## ABOUT THIS EXERCISE
Word for word, quote the lines from the one containing "The image size" to the end of the entries below, including both. Leave pictures out.

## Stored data
══════

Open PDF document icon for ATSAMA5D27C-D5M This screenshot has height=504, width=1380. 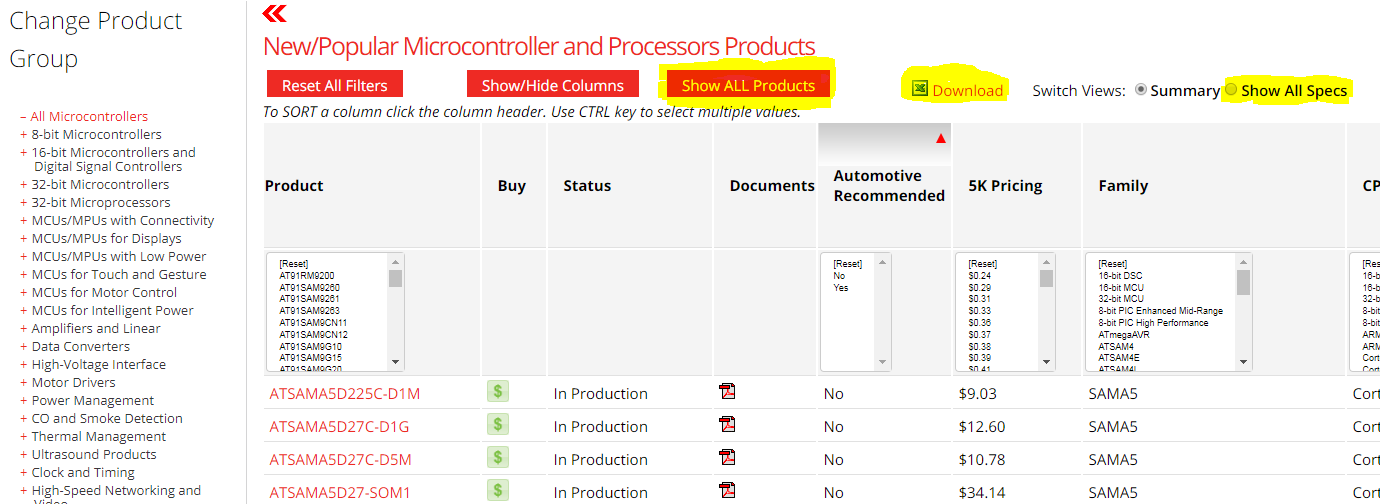[727, 458]
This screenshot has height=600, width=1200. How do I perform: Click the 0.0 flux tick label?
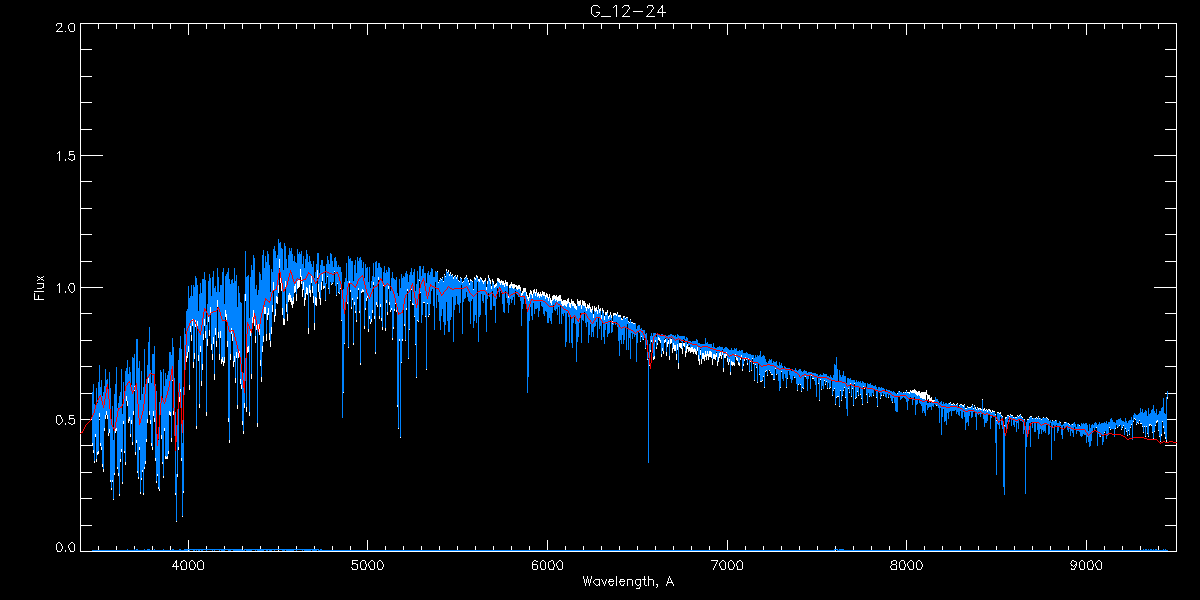(65, 547)
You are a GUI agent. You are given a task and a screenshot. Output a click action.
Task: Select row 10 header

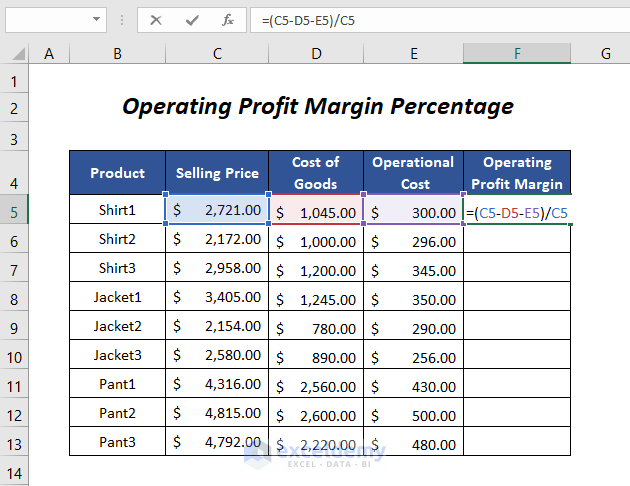15,356
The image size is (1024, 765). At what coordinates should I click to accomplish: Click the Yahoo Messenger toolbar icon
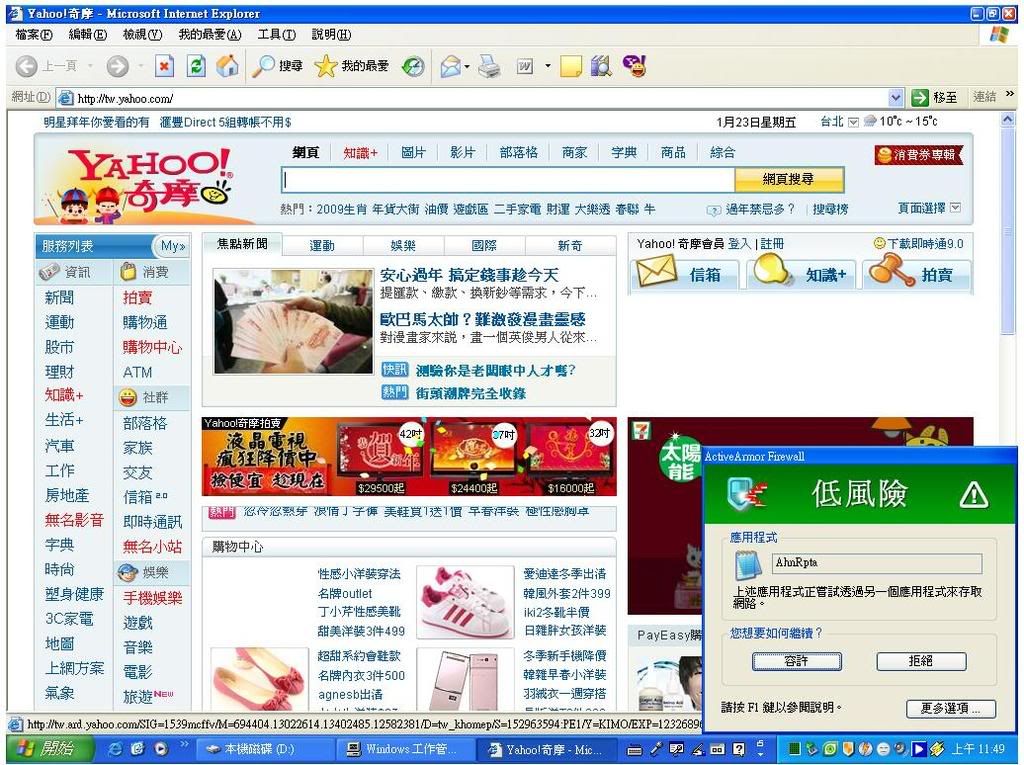point(633,66)
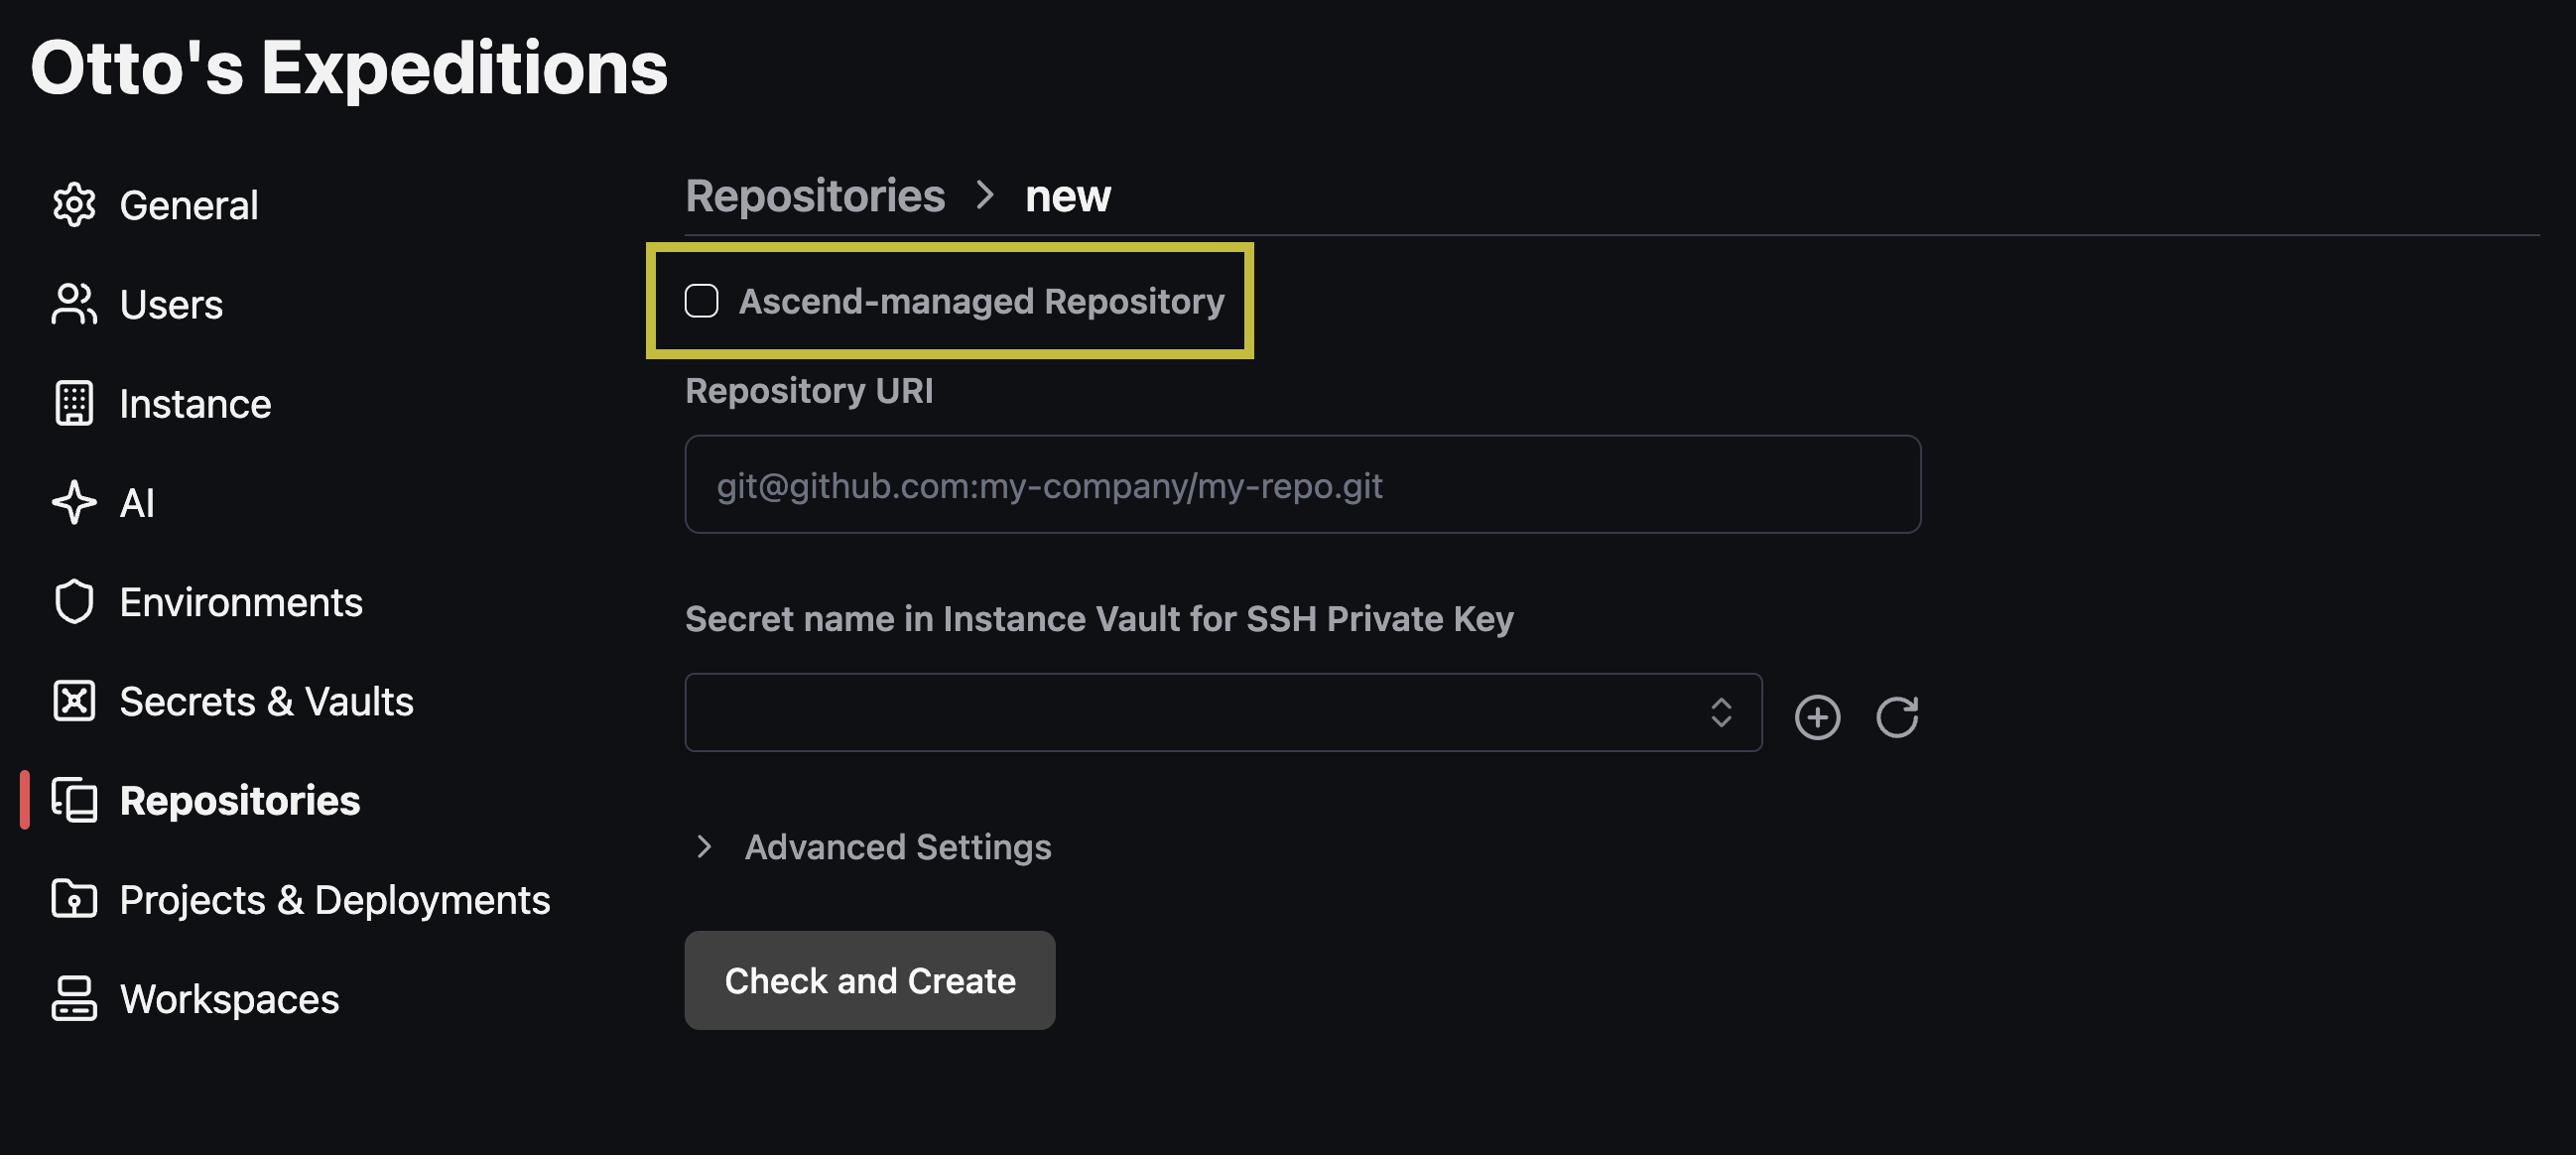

══════

## SOLUTION TO THIS EXERCISE
The image size is (1024, 765). At what coordinates should I click to accomplish: Click the Yahoo Messenger toolbar icon
point(633,66)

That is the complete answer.